1940.10.17.De Charles Dieudonné - journal La France au Travail.Article

NB : Cet article provient d'un recueil de coupures de presse datées du 17 octobre 1940 au 21 décembre 1941, qui est classé au 17 octobre 1940.

La France au travail
17 octobre 1940

"La bonne foi nécessaire - Il sera bien difficile de recommencer à vivre"

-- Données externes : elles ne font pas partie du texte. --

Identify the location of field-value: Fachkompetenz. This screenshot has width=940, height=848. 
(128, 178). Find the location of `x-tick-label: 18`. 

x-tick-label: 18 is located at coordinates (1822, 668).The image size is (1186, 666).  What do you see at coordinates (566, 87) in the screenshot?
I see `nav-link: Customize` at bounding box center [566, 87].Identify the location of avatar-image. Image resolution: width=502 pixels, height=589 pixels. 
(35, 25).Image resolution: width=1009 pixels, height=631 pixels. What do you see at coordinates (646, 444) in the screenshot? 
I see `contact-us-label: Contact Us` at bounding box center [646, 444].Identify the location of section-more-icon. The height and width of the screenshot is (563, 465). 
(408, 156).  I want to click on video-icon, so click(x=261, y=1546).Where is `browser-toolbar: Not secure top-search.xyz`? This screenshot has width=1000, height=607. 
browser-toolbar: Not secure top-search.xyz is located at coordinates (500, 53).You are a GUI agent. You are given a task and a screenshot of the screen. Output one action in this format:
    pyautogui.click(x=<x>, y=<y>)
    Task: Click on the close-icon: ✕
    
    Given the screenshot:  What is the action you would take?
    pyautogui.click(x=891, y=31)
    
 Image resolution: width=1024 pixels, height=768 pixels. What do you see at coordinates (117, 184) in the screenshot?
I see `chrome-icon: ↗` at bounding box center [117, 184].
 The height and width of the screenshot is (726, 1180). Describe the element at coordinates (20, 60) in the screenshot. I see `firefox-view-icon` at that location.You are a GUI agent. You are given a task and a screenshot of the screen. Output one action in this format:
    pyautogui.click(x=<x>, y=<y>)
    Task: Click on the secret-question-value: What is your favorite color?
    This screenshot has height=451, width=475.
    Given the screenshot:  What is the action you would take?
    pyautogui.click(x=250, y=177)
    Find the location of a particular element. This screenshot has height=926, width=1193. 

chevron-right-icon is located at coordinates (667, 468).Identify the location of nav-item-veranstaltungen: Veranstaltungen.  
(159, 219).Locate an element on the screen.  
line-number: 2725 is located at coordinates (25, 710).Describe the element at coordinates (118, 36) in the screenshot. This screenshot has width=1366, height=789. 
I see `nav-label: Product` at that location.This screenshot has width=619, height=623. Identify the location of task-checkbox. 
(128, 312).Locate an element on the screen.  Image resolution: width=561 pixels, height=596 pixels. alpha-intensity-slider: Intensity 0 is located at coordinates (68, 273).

Les mensonges qui nous ont fait tant de mal ne sont pas encore dissipés. Il y a, en France, beaucoup de francs-maçons qui maudissent ouvertement les sociétés secrètes et qui préparent en secret de nouvelles sociétés. Depuis le 15 juin, le juif est presque introuvable. Tel qui fréquentait la synagogue et se soumettait aux règles du sabbat ne rate plus une messe et jeûne tous les vendredis. Avec de bonnes rentes, c'est bien le diable si l'on ne peut pas se dégoter deux grands-mères aryennes et un grand-père déjà converti. Quand il s'appelle le comte de Francfort ou le baron de Cisailles, M. Kohn ou M. Lévy se croit à l'abri des décrets. Le bourgeois déclare d'un ton grave : "La crise est terrible. Chacun devra consentir des sacrifices. Et il pense, à part soi : "Comment vais-je me tirer d'affaire ?" On parle d'une économie révolutionnaire et il n'est personne qui ne se dise prêt à accepter les idées nouvelles. Il faut vivre avec son temps, voyons ! Mais les préjugés sont tenaces. Sur cinq français, il y en a quatre qui ne peuvent concevoir un monde où le profit ne régnerait point en maître. L'immense majorité persiste à croire que la richesse crée le travail, alors que c'est le travail, au contraire, qui crée la richesse. Aucun redressement véritable n'est possible si l'on ne se décide pas à jouer franc-jeu. La partie de cache-cache entre les deux France, durera-t-elle longtemps encore ? Vichy ne met qu'une bonne volonté apparente à faciliter la reprise économique. On apprend avec stupeur que le chef du cabinet de la Production est un ancien fondé de pouvoirs de la Banque Worms. En zone non occupée, les directeurs d'une importante société qui administre tout ensemble de grands magasins et de grands hôtels tiennent des conciliabules avec le manitou d'un établissement de crédit en Suisse, M. Grandjean, qui a toujours servi les intérêts financiers de l'Angleterre. Le département de la Seine manque de carburants. Il avait droit à plus de 8 millions de litres d'essence au mois d'août. Il n'en a reçu que 3.300.000. Tout le reste a été vendu à 20 ou 30 F le litre par les hommes de paille de la Standard Oil, de la Shell ou de l'Anglo-Iranian Cy. Nous sommes dans une impasse ? La combine, la contrebande et la resquille ne nous en feront pas sortir. La bonne foi est plus que jamais nécessaire. À l'Europe de demain, la France peut apporter sa collaboration. Mais il faut que cette collaboration soit loyale.